**SOURCE DATA**
------------
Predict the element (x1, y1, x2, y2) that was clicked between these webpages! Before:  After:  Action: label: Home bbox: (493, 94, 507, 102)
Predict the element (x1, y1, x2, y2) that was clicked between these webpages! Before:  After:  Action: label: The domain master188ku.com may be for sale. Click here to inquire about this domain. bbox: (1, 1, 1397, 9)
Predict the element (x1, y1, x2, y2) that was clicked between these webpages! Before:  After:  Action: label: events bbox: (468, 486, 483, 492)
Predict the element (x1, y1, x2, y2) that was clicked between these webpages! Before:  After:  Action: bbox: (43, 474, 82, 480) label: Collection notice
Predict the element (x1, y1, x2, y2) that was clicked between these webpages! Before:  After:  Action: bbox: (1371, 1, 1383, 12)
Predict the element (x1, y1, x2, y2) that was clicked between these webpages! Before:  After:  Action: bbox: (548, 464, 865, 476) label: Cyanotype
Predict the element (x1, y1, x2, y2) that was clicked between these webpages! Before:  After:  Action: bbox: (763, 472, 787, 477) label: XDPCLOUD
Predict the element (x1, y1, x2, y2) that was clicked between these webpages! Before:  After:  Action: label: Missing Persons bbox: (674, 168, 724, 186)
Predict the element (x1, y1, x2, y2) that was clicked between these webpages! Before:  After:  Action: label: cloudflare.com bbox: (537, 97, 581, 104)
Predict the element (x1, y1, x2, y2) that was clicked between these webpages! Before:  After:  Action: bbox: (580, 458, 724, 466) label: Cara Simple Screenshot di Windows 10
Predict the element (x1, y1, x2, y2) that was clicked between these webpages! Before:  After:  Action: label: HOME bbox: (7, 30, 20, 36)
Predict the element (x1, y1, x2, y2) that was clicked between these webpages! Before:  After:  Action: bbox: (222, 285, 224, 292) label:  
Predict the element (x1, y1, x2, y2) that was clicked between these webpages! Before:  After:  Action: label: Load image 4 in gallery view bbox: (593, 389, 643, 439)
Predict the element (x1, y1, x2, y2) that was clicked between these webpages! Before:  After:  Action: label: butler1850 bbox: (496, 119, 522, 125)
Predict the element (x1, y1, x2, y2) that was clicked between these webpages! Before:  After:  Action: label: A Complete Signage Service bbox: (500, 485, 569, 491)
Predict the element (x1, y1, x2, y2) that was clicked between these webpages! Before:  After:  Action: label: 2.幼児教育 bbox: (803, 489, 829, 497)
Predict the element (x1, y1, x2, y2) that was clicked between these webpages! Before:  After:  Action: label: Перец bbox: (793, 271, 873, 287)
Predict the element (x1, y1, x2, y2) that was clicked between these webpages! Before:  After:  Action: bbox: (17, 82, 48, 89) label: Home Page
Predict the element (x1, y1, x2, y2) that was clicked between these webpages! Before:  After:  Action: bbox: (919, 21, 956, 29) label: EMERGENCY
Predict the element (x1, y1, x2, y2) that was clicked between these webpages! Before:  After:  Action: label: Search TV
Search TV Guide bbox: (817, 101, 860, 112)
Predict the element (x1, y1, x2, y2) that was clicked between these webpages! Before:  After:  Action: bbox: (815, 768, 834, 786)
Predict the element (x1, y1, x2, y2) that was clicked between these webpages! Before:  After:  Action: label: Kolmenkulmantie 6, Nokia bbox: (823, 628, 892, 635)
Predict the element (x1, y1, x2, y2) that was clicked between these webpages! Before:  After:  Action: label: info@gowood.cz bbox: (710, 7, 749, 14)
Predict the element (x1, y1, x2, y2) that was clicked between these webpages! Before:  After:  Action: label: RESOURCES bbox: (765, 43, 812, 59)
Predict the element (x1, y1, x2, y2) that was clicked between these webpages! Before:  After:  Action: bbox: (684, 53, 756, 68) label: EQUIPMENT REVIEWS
------------
**YOUR INSTRUCTIONS**
Rewrite the lines above as a Markdown table with two columns, "No." and "Text". Number the rows in order, put each line in the "Text" column, and leave out blank lines.

**EXERCISE RESPONSE**
| No. | Text |
|---|---|
| 1 | Predict the element (x1, y1, x2, y2) that was clicked between these webpages! Before:  After:  Action: label: Home bbox: (493, 94, 507, 102) |
| 2 | Predict the element (x1, y1, x2, y2) that was clicked between these webpages! Before:  After:  Action: label: The domain master188ku.com may be for sale. Click here to inquire about this domain. bbox: (1, 1, 1397, 9) |
| 3 | Predict the element (x1, y1, x2, y2) that was clicked between these webpages! Before:  After:  Action: label: events bbox: (468, 486, 483, 492) |
| 4 | Predict the element (x1, y1, x2, y2) that was clicked between these webpages! Before:  After:  Action: bbox: (43, 474, 82, 480) label: Collection notice |
| 5 | Predict the element (x1, y1, x2, y2) that was clicked between these webpages! Before:  After:  Action: bbox: (1371, 1, 1383, 12) |
| 6 | Predict the element (x1, y1, x2, y2) that was clicked between these webpages! Before:  After:  Action: bbox: (548, 464, 865, 476) label: Cyanotype |
| 7 | Predict the element (x1, y1, x2, y2) that was clicked between these webpages! Before:  After:  Action: bbox: (763, 472, 787, 477) label: XDPCLOUD |
| 8 | Predict the element (x1, y1, x2, y2) that was clicked between these webpages! Before:  After:  Action: label: Missing Persons bbox: (674, 168, 724, 186) |
| 9 | Predict the element (x1, y1, x2, y2) that was clicked between these webpages! Before:  After:  Action: label: cloudflare.com bbox: (537, 97, 581, 104) |
| 10 | Predict the element (x1, y1, x2, y2) that was clicked between these webpages! Before:  After:  Action: bbox: (580, 458, 724, 466) label: Cara Simple Screenshot di Windows 10 |
| 11 | Predict the element (x1, y1, x2, y2) that was clicked between these webpages! Before:  After:  Action: label: HOME bbox: (7, 30, 20, 36) |
| 12 | Predict the element (x1, y1, x2, y2) that was clicked between these webpages! Before:  After:  Action: bbox: (222, 285, 224, 292) label:   |
| 13 | Predict the element (x1, y1, x2, y2) that was clicked between these webpages! Before:  After:  Action: label: Load image 4 in gallery view bbox: (593, 389, 643, 439) |
| 14 | Predict the element (x1, y1, x2, y2) that was clicked between these webpages! Before:  After:  Action: label: butler1850 bbox: (496, 119, 522, 125) |
| 15 | Predict the element (x1, y1, x2, y2) that was clicked between these webpages! Before:  After:  Action: label: A Complete Signage Service bbox: (500, 485, 569, 491) |
| 16 | Predict the element (x1, y1, x2, y2) that was clicked between these webpages! Before:  After:  Action: label: 2.幼児教育 bbox: (803, 489, 829, 497) |
| 17 | Predict the element (x1, y1, x2, y2) that was clicked between these webpages! Before:  After:  Action: label: Перец bbox: (793, 271, 873, 287) |
| 18 | Predict the element (x1, y1, x2, y2) that was clicked between these webpages! Before:  After:  Action: bbox: (17, 82, 48, 89) label: Home Page |
| 19 | Predict the element (x1, y1, x2, y2) that was clicked between these webpages! Before:  After:  Action: bbox: (919, 21, 956, 29) label: EMERGENCY |
| 20 | Predict the element (x1, y1, x2, y2) that was clicked between these webpages! Before:  After:  Action: label: Search TV |
| 21 | Search TV Guide bbox: (817, 101, 860, 112) |
| 22 | Predict the element (x1, y1, x2, y2) that was clicked between these webpages! Before:  After:  Action: bbox: (815, 768, 834, 786) |
| 23 | Predict the element (x1, y1, x2, y2) that was clicked between these webpages! Before:  After:  Action: label: Kolmenkulmantie 6, Nokia bbox: (823, 628, 892, 635) |
| 24 | Predict the element (x1, y1, x2, y2) that was clicked between these webpages! Before:  After:  Action: label: info@gowood.cz bbox: (710, 7, 749, 14) |
| 25 | Predict the element (x1, y1, x2, y2) that was clicked between these webpages! Before:  After:  Action: label: RESOURCES bbox: (765, 43, 812, 59) |
| 26 | Predict the element (x1, y1, x2, y2) that was clicked between these webpages! Before:  After:  Action: bbox: (684, 53, 756, 68) label: EQUIPMENT REVIEWS |